◆ TEXTO FORNECIDO:
TRE-DF indeferiu 3 das 11 candidaturas ao Governo do Distrito Federal
O Tribunal Regional Eleitoral do Distrito Federal (TRE-DF) indeferiu três das 11 candidaturas ao cargo de governador do Distrito Federal nas eleições de 2026.
O prazo máximo para o julgamento terminava nesta segunda-feira, 14 de setembro, data limite para que a Corte analisasse não apenas os registros de candidatura, mas também os registros impugnados e os recursos apresentados.
As decisões foram proferidas antes do prazo estipulado.
Os três candidatos que tiveram o registro barrado no Distrito Federal foram José Roberto Arruda (PSD), Elisson Ferreira (Agir) e Rico Pinheiro (PRTB).
Todos devem recorrer ao Tribunal Superior Eleitoral (TSE).
Entenda cada um dos casos: José Roberto Arruda (PSD) No dia 4 de setembro, o TRE-DF decidiu, por unanimidade, barrar o registro de candidatura de José Roberto Arruda (PSD) ao GDF, reconhecendo a inelegibilidade do político até 2030.
O ex-governador foi condenado seis vezes por atos de improbidade administrativa, em processos que se estendem de 2009 a 2014.
Arruda fundamenta sua elegibilidade no art.
1º, § 4º-E, da Lei Complementar nº 64/1990, incluído pela Lei Complementar nº 219/2025, que estabelece regra específica para a contagem do prazo de inelegibilidade em casos de “fatos ímprobos conexos” — dispositivo também associado à Lei da Ficha Limpa.
Elisson Ferreira (Agir) O TRE-DF apontou sucessivas retificações na ata da convenção do Demonstrativo de Regularidade de Atos Partidários (DRAP) apresentado pela legenda.

◆ INFORMAÇÕES EXIBIDAS:
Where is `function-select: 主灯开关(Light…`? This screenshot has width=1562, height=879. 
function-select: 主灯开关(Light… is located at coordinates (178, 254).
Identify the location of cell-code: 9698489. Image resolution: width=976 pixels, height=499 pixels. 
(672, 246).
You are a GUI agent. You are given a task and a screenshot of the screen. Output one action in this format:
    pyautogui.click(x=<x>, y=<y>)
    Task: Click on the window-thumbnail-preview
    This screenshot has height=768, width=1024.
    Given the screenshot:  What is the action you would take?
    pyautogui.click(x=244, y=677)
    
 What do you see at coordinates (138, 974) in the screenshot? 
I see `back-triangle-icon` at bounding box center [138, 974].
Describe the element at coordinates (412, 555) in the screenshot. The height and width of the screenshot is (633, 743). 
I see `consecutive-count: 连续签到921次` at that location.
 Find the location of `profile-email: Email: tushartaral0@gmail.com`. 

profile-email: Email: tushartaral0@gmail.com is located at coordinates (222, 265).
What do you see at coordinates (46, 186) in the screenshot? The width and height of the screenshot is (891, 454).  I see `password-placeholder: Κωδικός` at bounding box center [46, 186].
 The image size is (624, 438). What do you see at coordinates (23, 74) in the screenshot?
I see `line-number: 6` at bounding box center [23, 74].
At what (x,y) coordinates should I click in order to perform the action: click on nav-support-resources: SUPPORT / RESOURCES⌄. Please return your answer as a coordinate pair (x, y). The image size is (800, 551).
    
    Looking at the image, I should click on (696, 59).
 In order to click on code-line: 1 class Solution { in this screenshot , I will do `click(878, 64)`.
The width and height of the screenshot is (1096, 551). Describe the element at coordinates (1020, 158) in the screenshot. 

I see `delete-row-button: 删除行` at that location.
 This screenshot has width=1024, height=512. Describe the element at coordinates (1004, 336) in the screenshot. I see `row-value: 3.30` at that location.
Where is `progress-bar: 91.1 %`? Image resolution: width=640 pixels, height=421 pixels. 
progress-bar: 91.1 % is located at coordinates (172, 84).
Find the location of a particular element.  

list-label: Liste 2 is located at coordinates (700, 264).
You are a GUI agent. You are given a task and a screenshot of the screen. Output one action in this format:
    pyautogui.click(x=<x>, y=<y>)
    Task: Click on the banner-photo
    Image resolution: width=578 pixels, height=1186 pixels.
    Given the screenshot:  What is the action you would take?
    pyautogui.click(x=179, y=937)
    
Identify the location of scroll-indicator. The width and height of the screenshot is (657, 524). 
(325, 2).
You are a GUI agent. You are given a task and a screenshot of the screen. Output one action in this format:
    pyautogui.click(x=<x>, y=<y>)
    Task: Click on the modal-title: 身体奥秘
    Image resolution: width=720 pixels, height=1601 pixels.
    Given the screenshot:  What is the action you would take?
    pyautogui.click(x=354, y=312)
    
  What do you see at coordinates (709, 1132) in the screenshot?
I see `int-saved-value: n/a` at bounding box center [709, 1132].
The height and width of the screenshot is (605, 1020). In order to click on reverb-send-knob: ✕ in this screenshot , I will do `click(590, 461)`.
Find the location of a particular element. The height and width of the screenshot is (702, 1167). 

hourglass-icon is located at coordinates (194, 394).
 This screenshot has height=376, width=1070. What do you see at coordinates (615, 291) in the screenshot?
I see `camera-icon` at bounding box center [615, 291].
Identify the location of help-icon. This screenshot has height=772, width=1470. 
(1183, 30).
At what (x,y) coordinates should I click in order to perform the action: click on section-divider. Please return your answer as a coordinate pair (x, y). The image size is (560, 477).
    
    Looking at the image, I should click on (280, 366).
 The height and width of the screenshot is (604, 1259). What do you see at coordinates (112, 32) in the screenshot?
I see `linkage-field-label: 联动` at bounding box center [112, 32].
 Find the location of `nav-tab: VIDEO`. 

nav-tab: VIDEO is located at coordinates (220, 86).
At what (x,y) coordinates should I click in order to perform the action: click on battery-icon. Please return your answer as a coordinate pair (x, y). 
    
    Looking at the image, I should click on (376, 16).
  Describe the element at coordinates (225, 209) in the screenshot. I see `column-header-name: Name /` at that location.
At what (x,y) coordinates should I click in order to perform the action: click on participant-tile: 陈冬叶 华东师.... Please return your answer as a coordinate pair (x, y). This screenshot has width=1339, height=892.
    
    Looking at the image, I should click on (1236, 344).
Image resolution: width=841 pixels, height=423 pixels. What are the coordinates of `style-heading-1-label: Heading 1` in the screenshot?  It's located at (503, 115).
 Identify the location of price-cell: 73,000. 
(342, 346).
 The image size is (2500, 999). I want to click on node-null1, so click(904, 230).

◆ DESCRIÇÃO DA TAREFA:
Dê continuidade ao texto sobre o indeferimento de candidaturas ao Governo do Distrito Federal pelo TRE-DF, começando logo após a última frase apresentada.

◆ CAMPO DE RESPOSTA:
Segundo o relator do processo, desembargador Guilherme Pupe, foram emitidas três atas retificadoras, além de alterações na ata da reunião executiva.
Em seu voto, o desembargador entendeu que essas mudanças modificaram pontos centrais e substanciais da narrativa original — como a presidência dos atos e a competência para as decisões — sem que houvesse provas que respaldassem as novas versões.
O TRE-DF identificou ainda divergências quanto ao responsável por presidir a convenção em documentos diferentes, além de uma inconsistência na autodeclaração racial do candidato a vice-governador, Sérgio Prado Tomaz: ele se declarou pardo nas eleições deste ano, mas constava como branco em registro de candidatura anterior.
Segundo o desembargador, a reunião da Executiva do partido que escolheu o vice contava inicialmente com apenas três membros, quando o quórum mínimo exigido era de quatro.